Exercise | For the material that follows, return exactly the lines from the one with "Task: Click the Next pagination link" through the one with "You are a computer-use", both ends included.

The records |
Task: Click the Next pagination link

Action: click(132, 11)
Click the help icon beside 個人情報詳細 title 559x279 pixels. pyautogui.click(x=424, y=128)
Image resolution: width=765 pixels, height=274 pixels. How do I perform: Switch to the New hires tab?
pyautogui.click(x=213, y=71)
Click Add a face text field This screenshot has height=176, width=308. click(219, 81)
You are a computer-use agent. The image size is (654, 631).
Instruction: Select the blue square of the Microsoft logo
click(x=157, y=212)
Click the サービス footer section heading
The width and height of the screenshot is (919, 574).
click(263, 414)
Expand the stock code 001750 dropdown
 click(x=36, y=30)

==

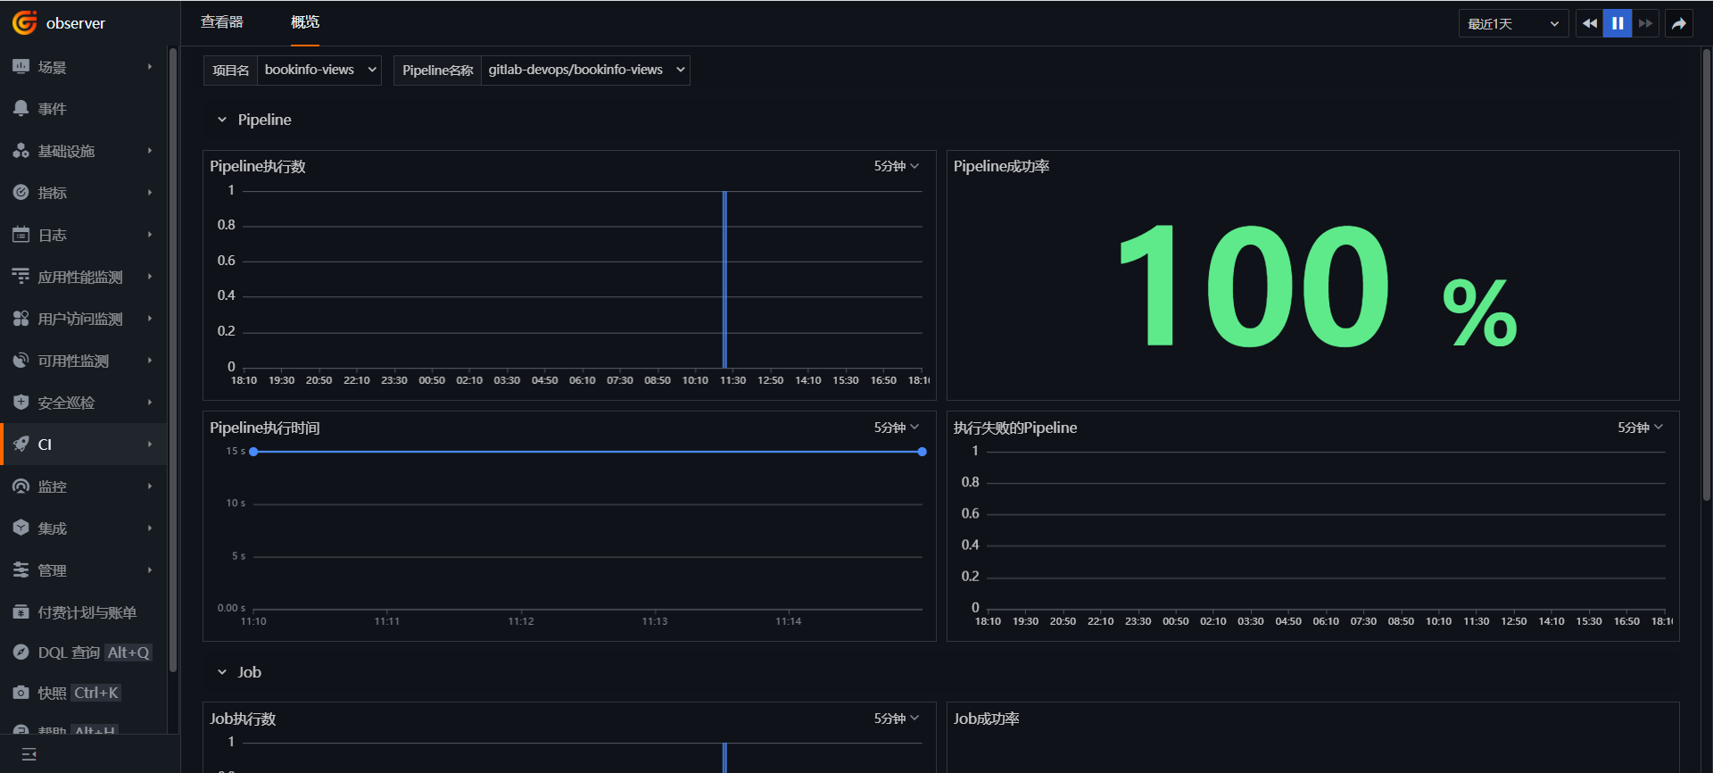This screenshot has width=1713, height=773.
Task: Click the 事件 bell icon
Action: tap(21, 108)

Answer below |
Task: Click the Next pagination link

Action: click(132, 11)
Click the help icon beside 個人情報詳細 title 559x279 pixels. pyautogui.click(x=424, y=128)
Image resolution: width=765 pixels, height=274 pixels. How do I perform: Switch to the New hires tab?
pyautogui.click(x=213, y=71)
Click Add a face text field This screenshot has height=176, width=308. click(219, 81)
You are a computer-use agent. The image size is (654, 631).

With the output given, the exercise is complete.